Job. Find every line in the material below that contains the word "want", and copy each of those lines in full. Case counts.

Material provided.
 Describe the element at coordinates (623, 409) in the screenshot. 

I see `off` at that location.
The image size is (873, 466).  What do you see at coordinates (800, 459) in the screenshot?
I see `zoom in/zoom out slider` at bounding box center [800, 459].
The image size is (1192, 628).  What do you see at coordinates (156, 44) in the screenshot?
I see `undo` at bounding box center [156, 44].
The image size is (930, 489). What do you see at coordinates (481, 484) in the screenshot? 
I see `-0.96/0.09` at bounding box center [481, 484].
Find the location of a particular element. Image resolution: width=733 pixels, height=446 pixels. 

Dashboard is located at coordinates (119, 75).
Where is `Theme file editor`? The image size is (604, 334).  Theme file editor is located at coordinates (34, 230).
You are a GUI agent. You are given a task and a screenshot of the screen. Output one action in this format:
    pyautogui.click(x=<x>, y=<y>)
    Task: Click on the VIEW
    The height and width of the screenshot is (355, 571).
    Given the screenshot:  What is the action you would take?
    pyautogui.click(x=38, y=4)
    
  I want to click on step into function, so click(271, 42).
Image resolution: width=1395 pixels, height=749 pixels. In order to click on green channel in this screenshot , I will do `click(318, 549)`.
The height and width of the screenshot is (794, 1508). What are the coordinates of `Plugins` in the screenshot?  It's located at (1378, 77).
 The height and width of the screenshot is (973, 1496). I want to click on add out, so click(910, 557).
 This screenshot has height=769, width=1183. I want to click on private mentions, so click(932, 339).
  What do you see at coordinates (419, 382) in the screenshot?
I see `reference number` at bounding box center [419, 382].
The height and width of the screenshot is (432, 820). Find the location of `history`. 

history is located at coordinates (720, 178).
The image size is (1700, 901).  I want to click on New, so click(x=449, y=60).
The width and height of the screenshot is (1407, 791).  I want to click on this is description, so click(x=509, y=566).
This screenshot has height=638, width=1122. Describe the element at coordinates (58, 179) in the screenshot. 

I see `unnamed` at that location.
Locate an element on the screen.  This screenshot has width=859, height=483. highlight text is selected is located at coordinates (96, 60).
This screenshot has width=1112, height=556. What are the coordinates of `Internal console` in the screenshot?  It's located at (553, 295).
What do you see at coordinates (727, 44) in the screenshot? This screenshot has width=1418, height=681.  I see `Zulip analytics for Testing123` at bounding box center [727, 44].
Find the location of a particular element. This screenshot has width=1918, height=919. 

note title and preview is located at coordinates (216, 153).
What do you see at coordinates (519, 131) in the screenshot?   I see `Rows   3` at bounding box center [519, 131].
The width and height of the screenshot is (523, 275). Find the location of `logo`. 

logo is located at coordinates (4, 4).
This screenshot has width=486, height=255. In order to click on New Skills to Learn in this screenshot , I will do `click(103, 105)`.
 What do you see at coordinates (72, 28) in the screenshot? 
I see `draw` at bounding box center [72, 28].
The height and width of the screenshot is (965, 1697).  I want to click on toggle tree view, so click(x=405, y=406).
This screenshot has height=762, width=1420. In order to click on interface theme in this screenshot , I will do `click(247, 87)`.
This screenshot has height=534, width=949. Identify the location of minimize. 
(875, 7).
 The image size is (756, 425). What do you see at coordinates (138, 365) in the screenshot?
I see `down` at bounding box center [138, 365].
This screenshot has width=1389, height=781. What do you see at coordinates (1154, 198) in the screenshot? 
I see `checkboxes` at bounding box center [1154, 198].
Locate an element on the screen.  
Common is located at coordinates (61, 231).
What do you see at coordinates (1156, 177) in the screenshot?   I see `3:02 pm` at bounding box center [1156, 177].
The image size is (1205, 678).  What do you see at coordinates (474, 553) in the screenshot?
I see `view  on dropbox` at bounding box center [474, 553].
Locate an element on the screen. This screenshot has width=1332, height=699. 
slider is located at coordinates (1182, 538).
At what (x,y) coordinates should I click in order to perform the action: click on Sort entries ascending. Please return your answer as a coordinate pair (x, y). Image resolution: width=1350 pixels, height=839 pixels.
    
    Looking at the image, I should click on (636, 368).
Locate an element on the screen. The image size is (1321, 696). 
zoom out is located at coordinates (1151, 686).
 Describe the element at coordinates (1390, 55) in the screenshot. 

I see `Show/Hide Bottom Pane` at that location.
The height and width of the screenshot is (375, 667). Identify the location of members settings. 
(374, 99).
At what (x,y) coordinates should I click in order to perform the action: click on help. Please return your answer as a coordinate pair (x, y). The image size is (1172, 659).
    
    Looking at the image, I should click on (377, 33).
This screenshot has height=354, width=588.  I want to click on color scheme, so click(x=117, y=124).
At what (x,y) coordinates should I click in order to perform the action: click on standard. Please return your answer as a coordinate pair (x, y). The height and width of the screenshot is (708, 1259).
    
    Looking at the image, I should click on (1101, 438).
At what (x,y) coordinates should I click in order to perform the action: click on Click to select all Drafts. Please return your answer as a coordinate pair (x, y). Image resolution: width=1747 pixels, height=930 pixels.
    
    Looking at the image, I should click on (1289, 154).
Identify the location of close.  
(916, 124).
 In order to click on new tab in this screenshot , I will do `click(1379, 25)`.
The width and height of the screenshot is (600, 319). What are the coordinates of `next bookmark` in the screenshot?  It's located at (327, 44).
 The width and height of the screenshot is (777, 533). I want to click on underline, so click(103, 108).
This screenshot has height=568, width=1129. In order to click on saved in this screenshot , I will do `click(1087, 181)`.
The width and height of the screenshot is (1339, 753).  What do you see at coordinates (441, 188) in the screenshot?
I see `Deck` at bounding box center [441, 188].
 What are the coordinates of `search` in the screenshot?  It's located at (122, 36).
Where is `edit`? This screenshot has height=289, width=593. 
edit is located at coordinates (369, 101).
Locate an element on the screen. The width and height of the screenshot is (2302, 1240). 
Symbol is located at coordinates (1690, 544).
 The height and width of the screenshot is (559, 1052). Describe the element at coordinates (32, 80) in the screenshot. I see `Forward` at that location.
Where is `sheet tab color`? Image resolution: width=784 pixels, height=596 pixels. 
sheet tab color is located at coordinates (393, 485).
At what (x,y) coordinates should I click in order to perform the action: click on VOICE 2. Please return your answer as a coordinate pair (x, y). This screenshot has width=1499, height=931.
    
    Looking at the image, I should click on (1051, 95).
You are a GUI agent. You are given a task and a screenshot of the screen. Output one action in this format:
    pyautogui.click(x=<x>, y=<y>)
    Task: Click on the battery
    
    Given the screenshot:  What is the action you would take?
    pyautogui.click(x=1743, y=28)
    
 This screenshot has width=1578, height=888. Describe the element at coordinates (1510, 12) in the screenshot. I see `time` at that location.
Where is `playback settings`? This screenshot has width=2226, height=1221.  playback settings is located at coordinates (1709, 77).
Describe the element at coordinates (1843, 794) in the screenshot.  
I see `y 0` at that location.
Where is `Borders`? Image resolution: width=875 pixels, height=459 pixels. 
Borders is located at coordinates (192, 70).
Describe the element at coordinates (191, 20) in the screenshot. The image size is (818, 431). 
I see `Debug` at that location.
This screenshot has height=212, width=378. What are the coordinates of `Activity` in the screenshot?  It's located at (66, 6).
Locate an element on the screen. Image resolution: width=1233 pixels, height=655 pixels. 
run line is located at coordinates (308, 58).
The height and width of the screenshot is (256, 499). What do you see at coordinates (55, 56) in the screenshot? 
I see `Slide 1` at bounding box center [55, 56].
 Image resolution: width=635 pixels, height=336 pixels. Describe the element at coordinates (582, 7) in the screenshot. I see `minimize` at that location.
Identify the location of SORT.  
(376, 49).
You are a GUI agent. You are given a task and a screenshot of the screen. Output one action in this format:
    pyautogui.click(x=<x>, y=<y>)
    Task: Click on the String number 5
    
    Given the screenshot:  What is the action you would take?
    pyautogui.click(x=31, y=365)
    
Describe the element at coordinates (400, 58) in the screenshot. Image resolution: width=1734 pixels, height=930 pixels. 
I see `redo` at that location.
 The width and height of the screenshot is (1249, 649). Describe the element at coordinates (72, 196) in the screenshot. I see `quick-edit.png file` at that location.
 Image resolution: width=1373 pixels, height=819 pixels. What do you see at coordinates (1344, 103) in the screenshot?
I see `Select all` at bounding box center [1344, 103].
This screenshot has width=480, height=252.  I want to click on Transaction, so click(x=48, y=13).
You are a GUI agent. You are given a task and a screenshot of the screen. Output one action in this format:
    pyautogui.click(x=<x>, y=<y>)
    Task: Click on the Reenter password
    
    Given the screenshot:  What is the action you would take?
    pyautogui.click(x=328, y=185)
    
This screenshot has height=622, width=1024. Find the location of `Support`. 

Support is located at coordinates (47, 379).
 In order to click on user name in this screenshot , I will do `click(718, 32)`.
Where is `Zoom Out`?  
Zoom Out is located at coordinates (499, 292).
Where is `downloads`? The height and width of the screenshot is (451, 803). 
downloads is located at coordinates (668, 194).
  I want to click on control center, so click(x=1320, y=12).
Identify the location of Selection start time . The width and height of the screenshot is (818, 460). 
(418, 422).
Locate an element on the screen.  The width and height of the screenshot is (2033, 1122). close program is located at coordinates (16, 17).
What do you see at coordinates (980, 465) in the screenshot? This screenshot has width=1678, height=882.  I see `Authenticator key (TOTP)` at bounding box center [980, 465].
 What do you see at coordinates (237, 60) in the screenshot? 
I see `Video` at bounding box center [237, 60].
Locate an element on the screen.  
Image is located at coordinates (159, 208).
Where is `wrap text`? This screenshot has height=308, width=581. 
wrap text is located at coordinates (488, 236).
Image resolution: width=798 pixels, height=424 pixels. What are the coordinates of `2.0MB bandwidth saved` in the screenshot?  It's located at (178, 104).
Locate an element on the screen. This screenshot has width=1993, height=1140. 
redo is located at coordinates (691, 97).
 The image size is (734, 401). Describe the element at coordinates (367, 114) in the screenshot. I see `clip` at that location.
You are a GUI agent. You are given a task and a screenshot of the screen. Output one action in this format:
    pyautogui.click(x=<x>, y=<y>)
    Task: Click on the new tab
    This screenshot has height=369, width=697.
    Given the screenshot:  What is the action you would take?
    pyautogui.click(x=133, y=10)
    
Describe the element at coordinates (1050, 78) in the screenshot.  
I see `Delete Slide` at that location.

Answer to the problem.
  I want to click on step into function, so click(271, 42).
 The height and width of the screenshot is (973, 1496). I want to click on add out, so click(910, 557).
 This screenshot has height=769, width=1183. I want to click on private mentions, so click(932, 339).
The image size is (1700, 901).  I want to click on New, so click(x=449, y=60).
The width and height of the screenshot is (1407, 791).  I want to click on this is description, so click(x=509, y=566).
The height and width of the screenshot is (965, 1697).  I want to click on toggle tree view, so click(x=405, y=406).
This screenshot has height=354, width=588.  I want to click on color scheme, so click(x=117, y=124).
 The width and height of the screenshot is (777, 533). I want to click on underline, so click(103, 108).
This screenshot has width=480, height=252.  I want to click on Transaction, so click(x=48, y=13).
  I want to click on control center, so click(x=1320, y=12).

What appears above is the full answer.